Daniel Irvine

Personal information
- Full name: Daniel Irvine
- Born: 13 February 1982 (age 44) Westmead, New South Wales, Australia

Playing information
- Height: 5 ft 8 in (173 cm)
- Weight: 13 st 7 lb (86 kg; 189 lb)
- Position: Hooker
Club
| Years | Team | Pld | T | G | FG | P |
| 2000–02 | Parramatta Eels | 35 | 4 | 0 | 0 | 16 |
| 2005–06 | Canterbury-Bankstown | 7 | 0 | 0 | 0 | 0 |
| 2007 | South Sydney | 11 | 1 | 0 | 0 | 4 |
|  | Total | 53 | 5 | 0 | 0 | 20 |
- Source:
- Education: Parramatta Marist High School
- Relatives: Ken Irvine (uncle)

= Daniel Irvine =

Australian rugby league footballer and coach

Daniel Irvine (born 13 February 1982) is an Australian former professional rugby league footballer who played in the 2000s.

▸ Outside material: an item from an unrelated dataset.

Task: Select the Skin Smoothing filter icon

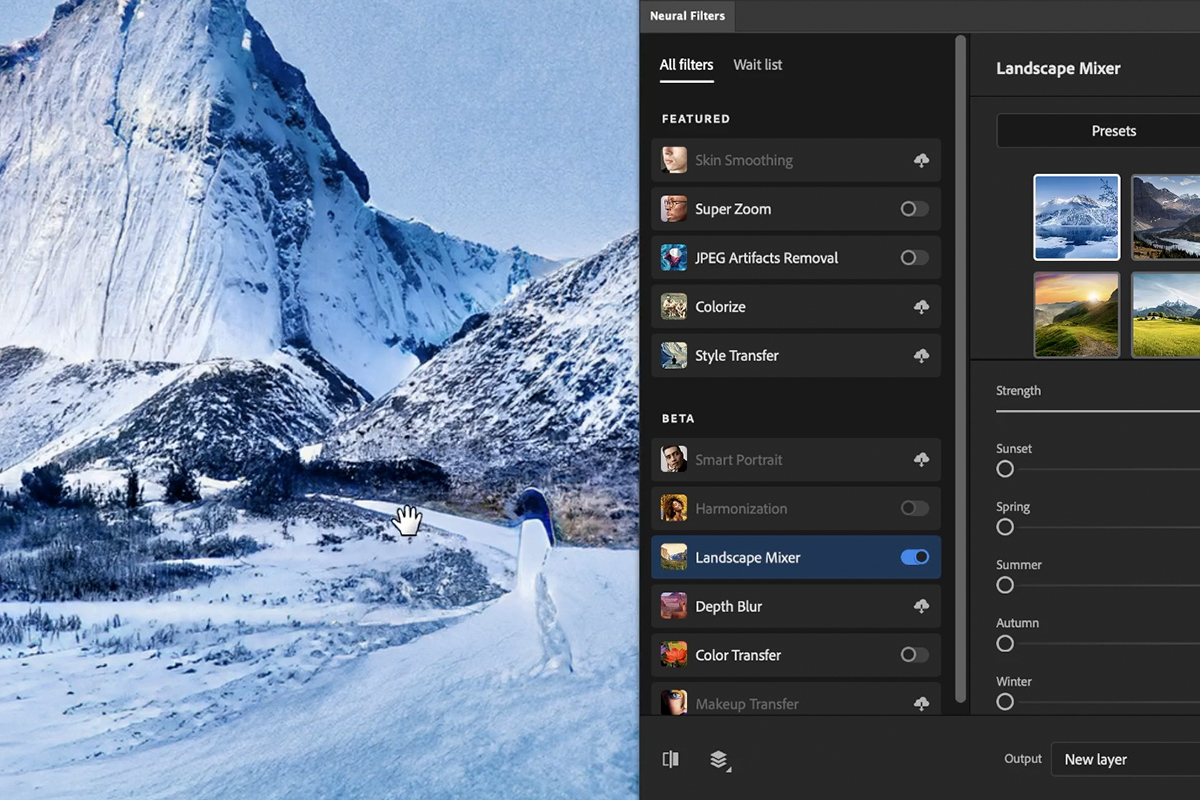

He played in the National Rugby League for Australian clubs, the Parramatta Eels, Canterbury-Bankstown and South Sydney.

==Background==
Nephew of Australian Rugby League Great Ken Irvine, Irvine attended Parramatta Marist High and was selected to play for the Australian Schoolboys team in 1999.

==Playing career==
Irvine formerly played for the Parramatta Eels then Canterbury-Bankstown and is commonly known by the nickname of Bubsy. Irvine signed a 2-year contract with South Sydney for 2007/2008 season.

==Coaching career==
Irvine went on to coach the South Sydney Toyota Cup team for the 2008/09 seasons.